> [To do]:
Which lines of the entries contain the string "Cardigan"? Please find them and copy them.
++++ Records for this exercise
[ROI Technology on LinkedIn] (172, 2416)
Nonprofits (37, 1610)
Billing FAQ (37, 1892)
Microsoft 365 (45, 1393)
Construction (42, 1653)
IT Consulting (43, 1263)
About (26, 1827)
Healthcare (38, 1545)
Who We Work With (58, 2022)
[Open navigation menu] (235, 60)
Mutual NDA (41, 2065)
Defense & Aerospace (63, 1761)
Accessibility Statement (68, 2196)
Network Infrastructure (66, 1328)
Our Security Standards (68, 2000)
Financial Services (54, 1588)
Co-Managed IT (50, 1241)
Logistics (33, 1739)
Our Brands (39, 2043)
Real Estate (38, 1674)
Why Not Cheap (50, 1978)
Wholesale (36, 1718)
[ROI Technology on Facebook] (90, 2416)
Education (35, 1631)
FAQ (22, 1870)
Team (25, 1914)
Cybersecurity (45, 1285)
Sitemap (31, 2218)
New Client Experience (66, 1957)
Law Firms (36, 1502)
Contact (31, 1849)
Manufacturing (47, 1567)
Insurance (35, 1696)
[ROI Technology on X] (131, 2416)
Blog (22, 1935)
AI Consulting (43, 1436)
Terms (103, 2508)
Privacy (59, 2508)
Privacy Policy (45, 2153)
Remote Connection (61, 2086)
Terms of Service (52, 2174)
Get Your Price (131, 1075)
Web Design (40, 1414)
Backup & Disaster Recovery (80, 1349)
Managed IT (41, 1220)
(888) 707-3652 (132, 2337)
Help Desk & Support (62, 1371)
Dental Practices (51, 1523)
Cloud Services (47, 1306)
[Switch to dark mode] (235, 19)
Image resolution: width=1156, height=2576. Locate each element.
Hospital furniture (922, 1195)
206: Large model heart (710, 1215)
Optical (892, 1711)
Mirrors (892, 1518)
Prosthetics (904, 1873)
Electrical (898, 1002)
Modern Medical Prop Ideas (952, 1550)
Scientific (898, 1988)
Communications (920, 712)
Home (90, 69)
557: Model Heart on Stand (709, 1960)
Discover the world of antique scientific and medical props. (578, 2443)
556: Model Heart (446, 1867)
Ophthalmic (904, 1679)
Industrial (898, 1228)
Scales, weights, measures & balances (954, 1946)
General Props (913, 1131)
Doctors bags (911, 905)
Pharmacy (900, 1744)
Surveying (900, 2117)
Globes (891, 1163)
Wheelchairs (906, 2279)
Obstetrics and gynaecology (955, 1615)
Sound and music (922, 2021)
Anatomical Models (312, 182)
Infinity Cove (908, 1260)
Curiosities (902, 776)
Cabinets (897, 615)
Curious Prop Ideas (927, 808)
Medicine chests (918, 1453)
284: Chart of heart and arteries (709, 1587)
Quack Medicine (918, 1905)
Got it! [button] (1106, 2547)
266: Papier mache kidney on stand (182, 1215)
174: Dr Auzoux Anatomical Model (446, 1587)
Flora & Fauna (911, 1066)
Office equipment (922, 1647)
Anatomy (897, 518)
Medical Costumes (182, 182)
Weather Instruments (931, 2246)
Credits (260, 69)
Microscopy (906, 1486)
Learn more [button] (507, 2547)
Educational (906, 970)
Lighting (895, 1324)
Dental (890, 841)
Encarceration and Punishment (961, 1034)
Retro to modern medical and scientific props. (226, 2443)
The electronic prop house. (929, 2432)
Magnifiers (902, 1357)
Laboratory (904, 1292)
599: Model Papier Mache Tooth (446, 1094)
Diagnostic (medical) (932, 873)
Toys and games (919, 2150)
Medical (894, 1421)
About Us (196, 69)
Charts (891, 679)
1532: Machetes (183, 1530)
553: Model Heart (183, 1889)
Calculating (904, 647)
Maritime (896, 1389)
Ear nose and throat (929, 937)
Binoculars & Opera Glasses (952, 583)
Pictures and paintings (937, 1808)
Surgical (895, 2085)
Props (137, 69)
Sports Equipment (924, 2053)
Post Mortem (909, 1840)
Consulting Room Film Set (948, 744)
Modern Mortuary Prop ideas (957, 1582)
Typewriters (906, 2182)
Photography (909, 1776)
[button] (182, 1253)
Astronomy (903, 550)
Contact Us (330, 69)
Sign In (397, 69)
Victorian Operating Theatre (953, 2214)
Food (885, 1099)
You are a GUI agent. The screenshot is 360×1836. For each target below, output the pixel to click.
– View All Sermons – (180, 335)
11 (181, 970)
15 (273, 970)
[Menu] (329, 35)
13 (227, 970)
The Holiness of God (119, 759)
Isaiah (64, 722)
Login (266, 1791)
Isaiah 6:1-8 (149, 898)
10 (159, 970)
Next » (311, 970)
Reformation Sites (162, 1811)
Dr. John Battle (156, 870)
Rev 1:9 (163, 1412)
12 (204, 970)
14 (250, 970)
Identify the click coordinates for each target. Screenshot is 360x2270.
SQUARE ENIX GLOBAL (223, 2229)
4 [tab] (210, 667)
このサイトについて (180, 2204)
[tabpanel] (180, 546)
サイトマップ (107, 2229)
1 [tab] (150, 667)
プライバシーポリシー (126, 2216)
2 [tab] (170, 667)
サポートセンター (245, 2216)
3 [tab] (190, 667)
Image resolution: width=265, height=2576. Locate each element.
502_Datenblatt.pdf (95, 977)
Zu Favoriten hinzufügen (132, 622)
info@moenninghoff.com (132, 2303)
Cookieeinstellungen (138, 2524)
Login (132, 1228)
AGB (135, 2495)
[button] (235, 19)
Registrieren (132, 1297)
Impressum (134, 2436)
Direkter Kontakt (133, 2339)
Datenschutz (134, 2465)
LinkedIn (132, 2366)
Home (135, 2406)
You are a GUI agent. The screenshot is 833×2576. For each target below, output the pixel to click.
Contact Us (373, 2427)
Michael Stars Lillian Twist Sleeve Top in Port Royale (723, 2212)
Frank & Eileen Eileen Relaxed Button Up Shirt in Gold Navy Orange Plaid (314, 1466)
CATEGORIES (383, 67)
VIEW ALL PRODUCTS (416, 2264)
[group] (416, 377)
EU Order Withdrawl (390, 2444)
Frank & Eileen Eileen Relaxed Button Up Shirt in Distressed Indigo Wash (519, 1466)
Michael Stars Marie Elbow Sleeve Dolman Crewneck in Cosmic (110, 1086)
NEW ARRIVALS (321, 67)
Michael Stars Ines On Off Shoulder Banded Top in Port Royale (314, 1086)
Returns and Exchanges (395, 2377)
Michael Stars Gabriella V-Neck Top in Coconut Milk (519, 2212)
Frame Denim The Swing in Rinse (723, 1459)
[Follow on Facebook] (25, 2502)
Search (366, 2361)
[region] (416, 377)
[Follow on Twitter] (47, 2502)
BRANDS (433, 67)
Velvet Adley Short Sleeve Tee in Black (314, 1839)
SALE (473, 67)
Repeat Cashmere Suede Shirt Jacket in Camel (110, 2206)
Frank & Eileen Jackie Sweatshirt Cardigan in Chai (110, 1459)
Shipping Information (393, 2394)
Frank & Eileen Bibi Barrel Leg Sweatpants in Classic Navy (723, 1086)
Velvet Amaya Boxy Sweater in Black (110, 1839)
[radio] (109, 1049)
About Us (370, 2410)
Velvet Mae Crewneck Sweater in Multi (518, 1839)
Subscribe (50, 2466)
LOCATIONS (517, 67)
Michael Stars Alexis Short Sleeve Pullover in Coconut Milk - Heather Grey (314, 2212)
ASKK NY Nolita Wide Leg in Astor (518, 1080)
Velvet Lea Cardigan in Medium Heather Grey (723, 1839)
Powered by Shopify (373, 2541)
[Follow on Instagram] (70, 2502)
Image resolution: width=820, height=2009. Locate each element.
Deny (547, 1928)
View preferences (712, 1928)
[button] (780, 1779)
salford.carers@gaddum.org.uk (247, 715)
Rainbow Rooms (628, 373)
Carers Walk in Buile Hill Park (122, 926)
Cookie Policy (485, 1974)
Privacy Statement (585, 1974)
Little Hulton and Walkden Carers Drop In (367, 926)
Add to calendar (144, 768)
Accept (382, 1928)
++++++++
> [Solution for this task]:
Frank & Eileen Jackie Sweatshirt Cardigan in Chai (110, 1459)
Velvet Lea Cardigan in Medium Heather Grey (723, 1839)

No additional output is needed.